すなわち,これよりも若い人たちにとっては,すでにバブル経済も,その崩壊も,同時にあった東西冷戦の終結も,ぜんぶ「歴史」になってしまっている.
これを,たまたま自分にあてはめれば,わたしに東京オリンピックの記憶がないのは,バブルをしらないギリギリ世代とおなじだからだ.

そのつぎの国家イベントだった,大阪万博は,小学校の高学年だったから,それなりに記憶しているし,その二年後の札幌オリンピックは鮮明だ.
スキージャンプでの金銀銅メダル独占は,おおくの少年を沸き立たせ,フィギュアスケートのまっ赤な衣装が印象的だったジャネット・リンの世紀の尻もちも,リアルにカラーテレビで観ていた.

「国威発揚」というのは,この時代は素直に受けとめられていたし,じっさいに東側は真剣にメダルの数をかぞえていた.
それでか,いまでもわが国はメダルの数にこだわっている.

歴史は資本主義から進歩して社会主義になるというのが「科学」とされていたから,進歩主義は社会主義の基盤になっている.
それをテーマにしたのが「大阪万博」だった.
この博覧会のテーマが「進歩と調和」だったのだ.

日本は,資本主義国のふりをした社会主義国である.
だから,「世界でもっとも成功した社会主義国」という表現は,けっしてジョークではない.
さいきんでは,中国がこの表現をつかっているが,その前に「日本を追い越して」がつくから,その本気さがわかる.

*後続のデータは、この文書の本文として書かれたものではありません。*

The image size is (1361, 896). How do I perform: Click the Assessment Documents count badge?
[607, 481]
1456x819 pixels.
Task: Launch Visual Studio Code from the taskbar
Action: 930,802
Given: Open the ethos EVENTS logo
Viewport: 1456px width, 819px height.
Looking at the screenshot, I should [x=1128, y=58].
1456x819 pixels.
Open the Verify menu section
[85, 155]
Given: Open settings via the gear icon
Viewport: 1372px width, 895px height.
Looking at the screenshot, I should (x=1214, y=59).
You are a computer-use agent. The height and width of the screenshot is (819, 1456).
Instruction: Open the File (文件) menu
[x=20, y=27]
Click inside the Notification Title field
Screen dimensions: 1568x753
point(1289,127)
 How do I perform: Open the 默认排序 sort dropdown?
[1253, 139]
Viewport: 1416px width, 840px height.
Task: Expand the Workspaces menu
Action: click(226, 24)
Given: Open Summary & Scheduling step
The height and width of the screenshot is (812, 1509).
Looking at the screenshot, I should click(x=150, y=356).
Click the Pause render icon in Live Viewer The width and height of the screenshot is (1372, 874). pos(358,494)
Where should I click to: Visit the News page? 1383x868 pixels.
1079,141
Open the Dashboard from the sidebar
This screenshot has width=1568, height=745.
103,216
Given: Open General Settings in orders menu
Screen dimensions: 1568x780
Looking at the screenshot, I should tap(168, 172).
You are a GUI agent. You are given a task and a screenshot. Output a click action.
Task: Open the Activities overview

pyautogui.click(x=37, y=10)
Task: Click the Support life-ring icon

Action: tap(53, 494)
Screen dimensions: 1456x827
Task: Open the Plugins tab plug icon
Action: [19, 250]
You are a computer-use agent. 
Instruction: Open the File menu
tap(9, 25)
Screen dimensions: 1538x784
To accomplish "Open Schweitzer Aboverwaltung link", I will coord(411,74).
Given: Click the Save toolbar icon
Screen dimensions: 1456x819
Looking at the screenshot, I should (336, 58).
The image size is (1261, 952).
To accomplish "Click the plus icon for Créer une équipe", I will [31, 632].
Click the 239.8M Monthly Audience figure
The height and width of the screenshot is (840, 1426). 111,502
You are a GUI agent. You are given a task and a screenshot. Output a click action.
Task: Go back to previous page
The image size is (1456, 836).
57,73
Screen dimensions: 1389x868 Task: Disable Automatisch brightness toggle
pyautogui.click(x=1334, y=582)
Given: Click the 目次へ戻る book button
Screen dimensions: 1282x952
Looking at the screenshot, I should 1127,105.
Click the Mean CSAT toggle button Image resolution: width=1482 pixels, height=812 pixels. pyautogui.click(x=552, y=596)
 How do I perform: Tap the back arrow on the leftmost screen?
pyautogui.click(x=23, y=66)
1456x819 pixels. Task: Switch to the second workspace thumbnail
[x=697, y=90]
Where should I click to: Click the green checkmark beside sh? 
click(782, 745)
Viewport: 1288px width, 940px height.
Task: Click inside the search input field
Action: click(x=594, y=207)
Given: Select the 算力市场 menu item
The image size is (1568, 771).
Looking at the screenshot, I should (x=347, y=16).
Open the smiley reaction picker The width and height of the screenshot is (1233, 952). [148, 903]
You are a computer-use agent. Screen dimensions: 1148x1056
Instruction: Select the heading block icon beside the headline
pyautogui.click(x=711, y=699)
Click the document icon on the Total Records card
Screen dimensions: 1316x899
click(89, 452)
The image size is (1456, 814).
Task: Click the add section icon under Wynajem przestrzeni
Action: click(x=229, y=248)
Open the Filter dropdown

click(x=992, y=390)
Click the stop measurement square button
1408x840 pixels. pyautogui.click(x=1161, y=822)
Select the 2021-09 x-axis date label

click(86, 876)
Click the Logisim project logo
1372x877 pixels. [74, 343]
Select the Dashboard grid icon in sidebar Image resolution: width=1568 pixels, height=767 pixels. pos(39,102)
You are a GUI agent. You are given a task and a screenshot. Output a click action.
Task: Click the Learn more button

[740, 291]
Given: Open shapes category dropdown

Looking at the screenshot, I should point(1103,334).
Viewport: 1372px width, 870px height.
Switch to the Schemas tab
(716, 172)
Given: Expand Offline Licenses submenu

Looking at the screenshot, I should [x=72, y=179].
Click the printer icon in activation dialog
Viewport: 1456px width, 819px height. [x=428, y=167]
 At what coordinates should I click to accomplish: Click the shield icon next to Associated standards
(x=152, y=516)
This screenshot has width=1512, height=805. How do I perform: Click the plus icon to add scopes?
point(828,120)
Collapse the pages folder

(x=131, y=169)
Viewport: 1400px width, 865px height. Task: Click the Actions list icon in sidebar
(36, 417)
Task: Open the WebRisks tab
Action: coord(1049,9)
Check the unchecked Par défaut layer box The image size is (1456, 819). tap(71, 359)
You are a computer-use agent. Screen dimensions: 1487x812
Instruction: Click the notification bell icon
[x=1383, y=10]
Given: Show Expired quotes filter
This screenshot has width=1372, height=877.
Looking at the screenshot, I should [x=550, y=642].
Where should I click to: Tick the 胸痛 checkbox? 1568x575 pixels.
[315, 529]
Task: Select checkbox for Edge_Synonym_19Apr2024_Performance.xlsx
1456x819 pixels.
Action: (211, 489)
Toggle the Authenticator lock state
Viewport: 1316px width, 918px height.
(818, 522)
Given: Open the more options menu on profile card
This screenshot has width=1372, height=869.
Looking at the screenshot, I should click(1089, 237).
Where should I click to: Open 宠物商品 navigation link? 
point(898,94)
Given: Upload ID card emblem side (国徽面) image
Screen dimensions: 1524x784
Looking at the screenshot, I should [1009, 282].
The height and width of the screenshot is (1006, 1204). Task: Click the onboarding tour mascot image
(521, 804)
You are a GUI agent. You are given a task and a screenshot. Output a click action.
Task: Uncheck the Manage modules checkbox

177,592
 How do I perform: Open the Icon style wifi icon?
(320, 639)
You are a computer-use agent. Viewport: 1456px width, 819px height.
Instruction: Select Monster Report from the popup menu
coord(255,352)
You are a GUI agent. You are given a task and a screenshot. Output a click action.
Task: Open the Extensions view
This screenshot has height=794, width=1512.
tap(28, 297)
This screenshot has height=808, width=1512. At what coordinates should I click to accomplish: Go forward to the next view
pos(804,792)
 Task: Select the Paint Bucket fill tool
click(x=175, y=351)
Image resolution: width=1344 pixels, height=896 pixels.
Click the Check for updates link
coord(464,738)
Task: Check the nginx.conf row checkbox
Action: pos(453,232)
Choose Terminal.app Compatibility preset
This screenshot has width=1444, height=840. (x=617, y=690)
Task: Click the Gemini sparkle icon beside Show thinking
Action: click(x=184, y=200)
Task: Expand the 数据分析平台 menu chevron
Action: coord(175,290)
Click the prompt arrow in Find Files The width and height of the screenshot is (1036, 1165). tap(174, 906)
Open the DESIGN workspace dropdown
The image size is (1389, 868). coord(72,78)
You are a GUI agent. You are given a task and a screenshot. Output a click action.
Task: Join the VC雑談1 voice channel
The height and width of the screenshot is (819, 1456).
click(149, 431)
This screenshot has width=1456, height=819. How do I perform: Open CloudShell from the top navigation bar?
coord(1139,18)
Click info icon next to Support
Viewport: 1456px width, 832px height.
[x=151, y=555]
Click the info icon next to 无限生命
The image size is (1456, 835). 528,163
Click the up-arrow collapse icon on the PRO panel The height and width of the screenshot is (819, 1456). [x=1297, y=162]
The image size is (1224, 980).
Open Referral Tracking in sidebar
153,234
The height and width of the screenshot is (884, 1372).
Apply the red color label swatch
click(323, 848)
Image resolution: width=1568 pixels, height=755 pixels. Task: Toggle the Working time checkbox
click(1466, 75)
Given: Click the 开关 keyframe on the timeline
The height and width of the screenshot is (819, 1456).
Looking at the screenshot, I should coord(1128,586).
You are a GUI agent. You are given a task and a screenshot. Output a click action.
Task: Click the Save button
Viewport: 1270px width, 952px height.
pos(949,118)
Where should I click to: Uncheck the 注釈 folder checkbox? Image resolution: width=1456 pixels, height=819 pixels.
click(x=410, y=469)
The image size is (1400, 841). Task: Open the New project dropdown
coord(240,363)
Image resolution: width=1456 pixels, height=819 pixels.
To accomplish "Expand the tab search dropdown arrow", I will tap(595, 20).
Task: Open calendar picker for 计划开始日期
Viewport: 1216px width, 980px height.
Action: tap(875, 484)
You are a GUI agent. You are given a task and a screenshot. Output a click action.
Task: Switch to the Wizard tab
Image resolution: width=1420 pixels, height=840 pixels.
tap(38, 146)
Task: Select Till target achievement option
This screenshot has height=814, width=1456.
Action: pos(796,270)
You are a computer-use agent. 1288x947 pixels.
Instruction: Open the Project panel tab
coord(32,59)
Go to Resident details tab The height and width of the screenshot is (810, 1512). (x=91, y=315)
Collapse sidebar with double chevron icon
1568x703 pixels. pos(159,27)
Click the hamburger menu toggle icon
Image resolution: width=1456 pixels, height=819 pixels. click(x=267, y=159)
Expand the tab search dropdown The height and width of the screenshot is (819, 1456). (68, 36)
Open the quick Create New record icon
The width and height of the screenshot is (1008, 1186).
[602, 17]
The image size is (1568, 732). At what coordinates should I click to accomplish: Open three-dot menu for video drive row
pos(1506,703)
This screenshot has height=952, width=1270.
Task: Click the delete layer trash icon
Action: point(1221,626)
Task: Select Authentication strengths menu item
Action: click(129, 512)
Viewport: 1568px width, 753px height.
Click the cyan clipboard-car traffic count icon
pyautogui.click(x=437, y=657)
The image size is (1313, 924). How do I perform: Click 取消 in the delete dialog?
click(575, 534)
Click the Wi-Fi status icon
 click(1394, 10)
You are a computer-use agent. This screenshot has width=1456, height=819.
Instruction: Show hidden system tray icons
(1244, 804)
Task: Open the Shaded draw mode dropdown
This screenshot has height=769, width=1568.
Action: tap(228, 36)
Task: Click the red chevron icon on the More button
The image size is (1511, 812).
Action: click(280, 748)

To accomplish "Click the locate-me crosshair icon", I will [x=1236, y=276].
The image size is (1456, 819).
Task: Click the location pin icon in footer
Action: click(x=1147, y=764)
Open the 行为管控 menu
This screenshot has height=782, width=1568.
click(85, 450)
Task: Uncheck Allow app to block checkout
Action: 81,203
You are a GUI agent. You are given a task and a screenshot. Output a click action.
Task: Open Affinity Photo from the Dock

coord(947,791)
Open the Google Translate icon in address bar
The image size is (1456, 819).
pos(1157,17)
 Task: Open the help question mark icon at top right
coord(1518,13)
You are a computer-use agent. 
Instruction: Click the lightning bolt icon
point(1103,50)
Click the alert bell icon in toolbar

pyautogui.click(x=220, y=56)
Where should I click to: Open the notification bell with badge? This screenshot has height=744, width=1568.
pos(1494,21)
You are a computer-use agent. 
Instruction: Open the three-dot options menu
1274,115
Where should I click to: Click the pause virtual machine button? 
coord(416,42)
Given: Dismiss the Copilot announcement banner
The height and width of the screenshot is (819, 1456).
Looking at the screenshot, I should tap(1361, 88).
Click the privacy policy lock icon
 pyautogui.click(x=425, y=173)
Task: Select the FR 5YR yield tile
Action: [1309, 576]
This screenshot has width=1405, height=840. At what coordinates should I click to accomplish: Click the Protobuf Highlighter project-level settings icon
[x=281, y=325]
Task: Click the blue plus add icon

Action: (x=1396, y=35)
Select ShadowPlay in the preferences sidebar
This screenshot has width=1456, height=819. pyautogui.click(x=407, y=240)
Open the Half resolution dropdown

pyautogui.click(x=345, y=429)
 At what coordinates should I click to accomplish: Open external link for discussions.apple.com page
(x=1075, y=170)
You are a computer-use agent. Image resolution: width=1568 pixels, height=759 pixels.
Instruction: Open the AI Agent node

そうやってかんがえると,改革開放という政策は,表面的にも内面的にも日本を鏡にして実行したのではないかとおもえる.
表面的には資本主義,しかし,その実態は社会主義なのだから,わが国とおなじなのだ.

ただし,化学反応の順番が逆になっているようにみえる.
中国は,革命をつうじた共産党から資本主義に,わが国はやや複雑で,戦前の近衛新体制という社会主義から米軍の占領をつうじた資本主義をへて戦前回帰の社会主義化をはたした.

だから,こんどは中国のやり方にわが国が近づくようにならないと,バランスがとれない.
そういう意味で,いまわが国は自由を失う危機にあるのだ.

ちょうどいいタイミングで,中国が反面教師にしたソ連の解説がでた.
わが国も,ソ連を反面教師にして,ついでに中国も反面教師にしないと,おぞましい社会になりかねない.

本書のあとに,自由主義哲学の本が,秋の夜長の役だけでなく,わたしたちの人生や子孫たちの役に立つだろう.
まずは,フランクリン自伝で,いっとき正しきアメリカ人になってみるのはいかがだろうか?